━━ Records for this exercise ━━

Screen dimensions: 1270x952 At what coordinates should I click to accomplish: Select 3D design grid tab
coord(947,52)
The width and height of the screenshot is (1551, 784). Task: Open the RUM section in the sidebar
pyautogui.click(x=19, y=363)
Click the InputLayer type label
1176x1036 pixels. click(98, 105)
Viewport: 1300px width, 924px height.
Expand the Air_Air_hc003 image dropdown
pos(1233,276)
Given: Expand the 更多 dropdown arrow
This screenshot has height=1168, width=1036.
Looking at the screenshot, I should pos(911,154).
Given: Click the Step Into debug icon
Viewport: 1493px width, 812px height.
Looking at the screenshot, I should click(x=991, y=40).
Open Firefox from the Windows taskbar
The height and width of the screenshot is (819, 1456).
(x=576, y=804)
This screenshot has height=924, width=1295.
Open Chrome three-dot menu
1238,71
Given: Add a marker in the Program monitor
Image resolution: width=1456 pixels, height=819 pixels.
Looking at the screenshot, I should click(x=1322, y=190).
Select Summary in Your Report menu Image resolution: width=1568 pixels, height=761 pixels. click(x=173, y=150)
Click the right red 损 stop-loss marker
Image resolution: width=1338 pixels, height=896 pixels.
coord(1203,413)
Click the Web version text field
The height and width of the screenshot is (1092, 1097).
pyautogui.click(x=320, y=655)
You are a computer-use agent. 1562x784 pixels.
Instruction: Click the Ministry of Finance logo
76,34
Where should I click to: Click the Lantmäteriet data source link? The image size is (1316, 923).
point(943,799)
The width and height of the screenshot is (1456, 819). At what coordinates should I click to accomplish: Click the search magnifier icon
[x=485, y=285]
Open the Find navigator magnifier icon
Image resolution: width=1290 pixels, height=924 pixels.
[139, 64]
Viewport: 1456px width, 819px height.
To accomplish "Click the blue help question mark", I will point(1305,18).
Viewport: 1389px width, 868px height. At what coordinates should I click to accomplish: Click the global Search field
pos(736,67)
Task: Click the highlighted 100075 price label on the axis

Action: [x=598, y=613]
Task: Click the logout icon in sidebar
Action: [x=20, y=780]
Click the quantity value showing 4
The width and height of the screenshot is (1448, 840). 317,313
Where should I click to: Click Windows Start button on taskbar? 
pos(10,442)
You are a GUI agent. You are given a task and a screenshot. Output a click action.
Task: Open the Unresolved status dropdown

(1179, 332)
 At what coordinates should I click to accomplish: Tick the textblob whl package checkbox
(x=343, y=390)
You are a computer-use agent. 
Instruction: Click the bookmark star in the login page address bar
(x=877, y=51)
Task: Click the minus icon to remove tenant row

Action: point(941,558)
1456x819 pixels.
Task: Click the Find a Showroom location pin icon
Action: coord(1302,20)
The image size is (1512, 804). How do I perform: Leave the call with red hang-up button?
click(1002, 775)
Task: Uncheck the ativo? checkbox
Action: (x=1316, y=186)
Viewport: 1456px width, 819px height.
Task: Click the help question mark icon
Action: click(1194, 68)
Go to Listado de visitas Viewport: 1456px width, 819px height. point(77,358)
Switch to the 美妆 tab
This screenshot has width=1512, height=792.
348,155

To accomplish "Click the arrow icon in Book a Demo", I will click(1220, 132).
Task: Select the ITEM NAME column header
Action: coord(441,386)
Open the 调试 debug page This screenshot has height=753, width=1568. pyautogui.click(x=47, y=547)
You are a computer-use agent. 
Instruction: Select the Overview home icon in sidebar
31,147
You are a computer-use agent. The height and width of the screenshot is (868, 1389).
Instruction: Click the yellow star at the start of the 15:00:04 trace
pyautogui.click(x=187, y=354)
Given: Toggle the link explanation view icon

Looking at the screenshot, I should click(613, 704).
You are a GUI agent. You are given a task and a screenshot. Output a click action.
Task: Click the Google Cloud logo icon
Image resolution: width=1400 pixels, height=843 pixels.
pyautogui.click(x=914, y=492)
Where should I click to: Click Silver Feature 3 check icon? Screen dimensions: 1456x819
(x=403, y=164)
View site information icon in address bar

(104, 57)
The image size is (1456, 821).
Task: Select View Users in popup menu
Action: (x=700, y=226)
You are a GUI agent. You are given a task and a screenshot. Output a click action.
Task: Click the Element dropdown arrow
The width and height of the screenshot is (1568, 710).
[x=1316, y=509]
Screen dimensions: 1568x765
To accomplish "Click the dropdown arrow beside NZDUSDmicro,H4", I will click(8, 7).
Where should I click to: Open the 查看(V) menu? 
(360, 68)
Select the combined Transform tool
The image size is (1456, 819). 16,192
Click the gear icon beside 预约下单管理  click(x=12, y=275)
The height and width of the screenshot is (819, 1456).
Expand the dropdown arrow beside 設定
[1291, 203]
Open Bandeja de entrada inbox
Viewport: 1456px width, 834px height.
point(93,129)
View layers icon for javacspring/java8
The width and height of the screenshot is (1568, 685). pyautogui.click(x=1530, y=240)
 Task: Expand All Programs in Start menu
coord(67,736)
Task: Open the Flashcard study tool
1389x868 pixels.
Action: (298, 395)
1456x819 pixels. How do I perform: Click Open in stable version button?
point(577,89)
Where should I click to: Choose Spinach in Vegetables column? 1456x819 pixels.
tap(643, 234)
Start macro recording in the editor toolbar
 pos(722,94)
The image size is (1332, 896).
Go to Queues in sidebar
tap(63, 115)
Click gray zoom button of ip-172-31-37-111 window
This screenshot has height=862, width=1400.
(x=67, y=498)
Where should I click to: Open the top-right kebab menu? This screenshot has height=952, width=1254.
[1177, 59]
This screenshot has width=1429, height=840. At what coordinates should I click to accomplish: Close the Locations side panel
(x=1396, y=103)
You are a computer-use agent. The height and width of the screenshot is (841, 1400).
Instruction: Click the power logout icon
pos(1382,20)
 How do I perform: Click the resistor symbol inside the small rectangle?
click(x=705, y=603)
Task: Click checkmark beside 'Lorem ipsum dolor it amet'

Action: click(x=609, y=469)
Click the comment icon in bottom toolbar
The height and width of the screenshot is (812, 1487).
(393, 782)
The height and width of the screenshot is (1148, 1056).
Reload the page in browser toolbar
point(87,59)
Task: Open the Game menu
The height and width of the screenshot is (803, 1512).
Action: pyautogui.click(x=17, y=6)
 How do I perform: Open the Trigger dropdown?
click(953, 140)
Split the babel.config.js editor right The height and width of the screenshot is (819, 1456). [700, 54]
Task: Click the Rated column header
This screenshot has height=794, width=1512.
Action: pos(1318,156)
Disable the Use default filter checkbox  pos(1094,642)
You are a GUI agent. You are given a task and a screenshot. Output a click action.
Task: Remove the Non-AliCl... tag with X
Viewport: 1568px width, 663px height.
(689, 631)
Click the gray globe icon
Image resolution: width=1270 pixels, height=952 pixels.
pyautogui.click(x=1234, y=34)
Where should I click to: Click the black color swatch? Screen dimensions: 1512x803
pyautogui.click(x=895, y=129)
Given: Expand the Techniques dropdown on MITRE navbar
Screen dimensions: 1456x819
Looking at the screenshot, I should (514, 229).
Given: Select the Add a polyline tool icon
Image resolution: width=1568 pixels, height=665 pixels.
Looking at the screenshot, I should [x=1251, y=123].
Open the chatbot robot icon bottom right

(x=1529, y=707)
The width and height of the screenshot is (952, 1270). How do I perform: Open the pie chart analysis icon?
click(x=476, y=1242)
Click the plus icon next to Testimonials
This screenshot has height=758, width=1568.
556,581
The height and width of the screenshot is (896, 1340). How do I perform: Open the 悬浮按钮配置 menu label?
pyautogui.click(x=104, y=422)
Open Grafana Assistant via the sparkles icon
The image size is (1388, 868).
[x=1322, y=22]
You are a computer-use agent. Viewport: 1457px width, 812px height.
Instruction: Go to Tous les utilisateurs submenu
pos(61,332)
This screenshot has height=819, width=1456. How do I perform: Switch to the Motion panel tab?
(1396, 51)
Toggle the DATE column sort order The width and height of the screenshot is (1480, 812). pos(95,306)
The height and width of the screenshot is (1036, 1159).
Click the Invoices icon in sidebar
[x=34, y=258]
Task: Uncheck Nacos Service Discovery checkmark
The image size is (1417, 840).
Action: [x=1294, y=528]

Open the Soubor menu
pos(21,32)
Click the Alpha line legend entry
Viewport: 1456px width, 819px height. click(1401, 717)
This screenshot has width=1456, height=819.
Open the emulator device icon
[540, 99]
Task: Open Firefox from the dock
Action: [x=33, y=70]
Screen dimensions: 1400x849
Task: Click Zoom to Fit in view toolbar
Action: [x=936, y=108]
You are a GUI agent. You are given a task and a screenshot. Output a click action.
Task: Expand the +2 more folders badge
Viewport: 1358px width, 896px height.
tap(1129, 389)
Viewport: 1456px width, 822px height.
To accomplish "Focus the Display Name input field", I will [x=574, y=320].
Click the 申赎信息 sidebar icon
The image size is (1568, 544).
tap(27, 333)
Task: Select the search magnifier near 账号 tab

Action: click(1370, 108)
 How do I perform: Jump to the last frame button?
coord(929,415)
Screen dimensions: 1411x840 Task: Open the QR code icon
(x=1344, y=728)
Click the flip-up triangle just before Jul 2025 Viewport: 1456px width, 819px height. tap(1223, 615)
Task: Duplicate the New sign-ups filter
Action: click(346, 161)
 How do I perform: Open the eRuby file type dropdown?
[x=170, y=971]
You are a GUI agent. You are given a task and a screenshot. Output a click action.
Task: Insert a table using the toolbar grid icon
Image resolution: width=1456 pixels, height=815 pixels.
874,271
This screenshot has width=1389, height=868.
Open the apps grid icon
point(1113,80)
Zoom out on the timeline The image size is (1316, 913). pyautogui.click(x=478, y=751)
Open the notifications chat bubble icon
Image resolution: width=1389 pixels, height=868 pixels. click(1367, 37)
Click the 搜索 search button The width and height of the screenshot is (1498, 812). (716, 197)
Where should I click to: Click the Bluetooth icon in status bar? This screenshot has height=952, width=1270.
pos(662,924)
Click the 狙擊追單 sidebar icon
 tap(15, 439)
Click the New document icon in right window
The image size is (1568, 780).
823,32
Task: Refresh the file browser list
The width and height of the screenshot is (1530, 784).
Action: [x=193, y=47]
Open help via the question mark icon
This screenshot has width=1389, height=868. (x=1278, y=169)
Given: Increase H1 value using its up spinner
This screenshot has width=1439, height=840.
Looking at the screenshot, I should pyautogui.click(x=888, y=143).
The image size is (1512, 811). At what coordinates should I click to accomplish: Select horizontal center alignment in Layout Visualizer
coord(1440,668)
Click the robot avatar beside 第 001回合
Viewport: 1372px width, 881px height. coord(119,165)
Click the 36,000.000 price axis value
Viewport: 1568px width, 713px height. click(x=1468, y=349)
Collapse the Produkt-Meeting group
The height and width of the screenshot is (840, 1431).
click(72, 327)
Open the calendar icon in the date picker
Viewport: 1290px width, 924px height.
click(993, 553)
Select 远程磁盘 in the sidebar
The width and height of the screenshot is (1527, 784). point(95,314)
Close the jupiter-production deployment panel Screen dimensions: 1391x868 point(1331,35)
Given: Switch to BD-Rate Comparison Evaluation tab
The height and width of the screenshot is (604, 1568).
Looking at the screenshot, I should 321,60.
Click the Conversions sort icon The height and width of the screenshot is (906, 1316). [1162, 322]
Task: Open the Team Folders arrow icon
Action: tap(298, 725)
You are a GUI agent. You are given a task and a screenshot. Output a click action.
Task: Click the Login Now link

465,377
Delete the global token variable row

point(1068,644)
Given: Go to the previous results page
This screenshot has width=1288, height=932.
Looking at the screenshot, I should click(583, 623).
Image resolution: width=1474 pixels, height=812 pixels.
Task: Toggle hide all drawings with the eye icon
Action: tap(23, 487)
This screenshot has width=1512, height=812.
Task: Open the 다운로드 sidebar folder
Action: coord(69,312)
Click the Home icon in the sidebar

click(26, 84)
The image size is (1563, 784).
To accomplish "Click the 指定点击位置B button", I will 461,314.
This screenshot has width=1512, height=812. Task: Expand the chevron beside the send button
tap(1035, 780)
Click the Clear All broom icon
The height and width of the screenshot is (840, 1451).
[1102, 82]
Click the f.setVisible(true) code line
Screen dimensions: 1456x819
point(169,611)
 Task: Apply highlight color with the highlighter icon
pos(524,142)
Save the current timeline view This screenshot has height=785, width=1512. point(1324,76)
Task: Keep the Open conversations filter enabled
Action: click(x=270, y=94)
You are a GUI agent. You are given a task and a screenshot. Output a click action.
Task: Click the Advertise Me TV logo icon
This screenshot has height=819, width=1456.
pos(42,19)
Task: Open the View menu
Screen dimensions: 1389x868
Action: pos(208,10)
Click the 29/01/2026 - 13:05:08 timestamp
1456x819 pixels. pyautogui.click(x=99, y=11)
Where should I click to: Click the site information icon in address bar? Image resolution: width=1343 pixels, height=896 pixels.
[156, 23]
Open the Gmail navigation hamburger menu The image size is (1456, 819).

━━━

What to do :: The first line of the entries above marks where to begin; repeat each line exactly through the one that contains "Given: Expand the 更多 dropdown arrow", and include that line.

Answer area ::
Screen dimensions: 1270x952 At what coordinates should I click to accomplish: Select 3D design grid tab
coord(947,52)
The width and height of the screenshot is (1551, 784). Task: Open the RUM section in the sidebar
pyautogui.click(x=19, y=363)
Click the InputLayer type label
1176x1036 pixels. click(98, 105)
Viewport: 1300px width, 924px height.
Expand the Air_Air_hc003 image dropdown
pos(1233,276)
Given: Expand the 更多 dropdown arrow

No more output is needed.